Application security, Breach, Data Security, Incident Response, Malware, Phishing, TDR

Phishing scams may target Ameritrade breach victims

A mass spear phishing attack could await victims of the recently publicized data breach at discount online broker TD Ameritrade, IT security experts said this week.

The Omaha, Neb.-based brokerage revealed on Friday that the names and contact details for some 6.3 million customers was exposed when hackers infiltrated a database. No Social Security numbers, account information or other sensitive information was hijacked in the attack, discovered by the company several weeks ago.

But the information pilfered could still be used to propagate identity theft, experts from Sophos said Monday.

"Hackers are now in possession of 6.3 million email addresses for people that they know are interested in trading shares," Graham Cluley, senior technology consultant for Sophos, said. "This knowledge alone could spur the creation of highly targeted spam emails," such as pump-and-dump scams.

Carl Banzhof, vice president and chief technology evangelist at McAfee, told SCMagazineUS.com today that the cyberthieves likely used SQL injection tactics to infiltrate the database, harvesting email addresses.

"Once you have that information, you can craft an email message that looks very convincing to a customer and trick them into giving up more information," he said.

TD Ameritrade said it discovered the breach after customers told the company they had received spam offering unsolicited investment advice.
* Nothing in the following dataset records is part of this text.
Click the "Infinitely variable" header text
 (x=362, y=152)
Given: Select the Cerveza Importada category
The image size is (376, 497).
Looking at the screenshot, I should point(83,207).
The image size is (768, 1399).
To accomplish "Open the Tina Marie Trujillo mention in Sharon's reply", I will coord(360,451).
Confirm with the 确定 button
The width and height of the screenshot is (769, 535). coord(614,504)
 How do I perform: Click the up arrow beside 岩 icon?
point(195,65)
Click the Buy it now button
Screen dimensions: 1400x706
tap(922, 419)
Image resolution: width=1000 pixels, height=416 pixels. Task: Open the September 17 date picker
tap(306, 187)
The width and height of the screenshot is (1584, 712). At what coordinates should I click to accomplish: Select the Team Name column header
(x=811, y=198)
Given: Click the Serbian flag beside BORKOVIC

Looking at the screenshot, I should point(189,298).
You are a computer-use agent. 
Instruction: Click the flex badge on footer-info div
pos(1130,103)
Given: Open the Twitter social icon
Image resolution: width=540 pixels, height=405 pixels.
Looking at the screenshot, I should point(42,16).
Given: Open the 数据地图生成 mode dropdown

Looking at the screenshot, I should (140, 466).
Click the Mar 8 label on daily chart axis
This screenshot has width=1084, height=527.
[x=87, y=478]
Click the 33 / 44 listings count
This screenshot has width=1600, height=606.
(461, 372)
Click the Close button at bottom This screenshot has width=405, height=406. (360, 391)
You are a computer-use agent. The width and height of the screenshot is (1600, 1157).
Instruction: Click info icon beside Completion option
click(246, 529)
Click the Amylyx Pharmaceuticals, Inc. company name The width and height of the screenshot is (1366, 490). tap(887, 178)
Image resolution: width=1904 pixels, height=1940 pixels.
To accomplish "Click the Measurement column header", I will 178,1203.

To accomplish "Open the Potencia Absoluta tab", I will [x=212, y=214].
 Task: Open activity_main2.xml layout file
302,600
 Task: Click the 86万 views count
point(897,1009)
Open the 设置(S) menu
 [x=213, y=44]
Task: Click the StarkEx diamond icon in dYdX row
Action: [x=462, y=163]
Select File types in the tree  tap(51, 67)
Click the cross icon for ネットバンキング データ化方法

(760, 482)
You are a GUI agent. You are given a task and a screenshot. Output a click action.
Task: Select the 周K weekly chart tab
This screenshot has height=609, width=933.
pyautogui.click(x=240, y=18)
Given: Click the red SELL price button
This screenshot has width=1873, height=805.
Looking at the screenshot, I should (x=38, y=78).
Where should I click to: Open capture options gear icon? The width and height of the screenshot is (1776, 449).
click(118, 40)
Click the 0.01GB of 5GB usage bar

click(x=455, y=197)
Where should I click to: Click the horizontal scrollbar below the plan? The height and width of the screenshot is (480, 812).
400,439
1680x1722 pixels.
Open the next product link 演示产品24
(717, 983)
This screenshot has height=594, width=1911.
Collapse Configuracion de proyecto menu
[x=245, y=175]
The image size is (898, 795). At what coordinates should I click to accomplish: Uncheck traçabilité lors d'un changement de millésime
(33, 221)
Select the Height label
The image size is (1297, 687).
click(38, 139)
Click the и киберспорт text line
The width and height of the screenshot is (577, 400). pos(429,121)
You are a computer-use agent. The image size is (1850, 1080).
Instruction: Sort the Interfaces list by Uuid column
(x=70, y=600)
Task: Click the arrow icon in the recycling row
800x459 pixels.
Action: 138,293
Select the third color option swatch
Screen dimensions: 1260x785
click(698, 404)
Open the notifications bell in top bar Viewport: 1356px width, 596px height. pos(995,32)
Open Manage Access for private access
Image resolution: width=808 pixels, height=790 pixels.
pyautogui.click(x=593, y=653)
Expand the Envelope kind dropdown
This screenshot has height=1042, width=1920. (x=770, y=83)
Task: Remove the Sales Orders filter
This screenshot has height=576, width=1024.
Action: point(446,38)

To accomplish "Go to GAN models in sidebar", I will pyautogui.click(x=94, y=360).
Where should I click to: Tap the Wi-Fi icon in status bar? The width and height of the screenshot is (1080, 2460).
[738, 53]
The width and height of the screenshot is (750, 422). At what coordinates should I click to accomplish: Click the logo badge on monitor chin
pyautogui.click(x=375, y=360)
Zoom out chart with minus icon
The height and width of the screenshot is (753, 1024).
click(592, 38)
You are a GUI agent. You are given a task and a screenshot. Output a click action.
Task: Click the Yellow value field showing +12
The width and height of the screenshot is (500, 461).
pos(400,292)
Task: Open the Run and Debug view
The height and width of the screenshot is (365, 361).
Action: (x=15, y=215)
Company spokeswoman Kim Hillyer told SCMagazineUS.com today that a small number of clients notified Ameritrade about the junk mail.

"Through the course of investigating that, a few weeks ago, we discovered unauthorized code on our system," she said.

But the online brokerage's knowledge of the breach may go back to last October, according to published reports. That is when New York lawyer Scott Kamber filed a class-action lawsuit on behalf of customers who had received stock-related spam.

The plaintiffs filed a motion last month that would have required Ameritrade to notify customers about the breach, but before a hearing could be heard the company disclosed the incident.

Meanwhile, Edward Ray, chief information risk strategist at Getronics, a global IT services firm, told SCMagazineUS.com today that TD Ameritrade may have deliberately turned a blind eye to the reports of spam from their customers.

"It's one of those situations where Ameritrade wasn't losing any money and they decided they didn't want to do anything about it," he said. "And if [the spam messages] convince people to buy and sell stock, that's money in Ameritrade's pocket. Either they knew about it and were colluding, or they knew about it and didn't care. Take your pick."

Hillyer said the company took the reports seriously and began investigating the cause.

"Obviously we're concerned if our clients' information is getting out," she said.

Banzhof said it may have taken Ameritrade a long time to confirm an attack took place.

"Even though you're getting feedback from your constituents that something is going on, it's buried in so many lines of code, it's hard to find," he said.

This multi-stage attack is similar to the recent theft at Monster.com in which thieves stole the email credentials of some 1.3 million job seekers.

Ray said controls should have been in place to prevent the Ameritrade compromise.

"One would assume that in this day and age of Sarbanes-Oxley and other regulations, [Ameritrade] would have human beings and physical hardware and software in place to detect this sort of thing," he said.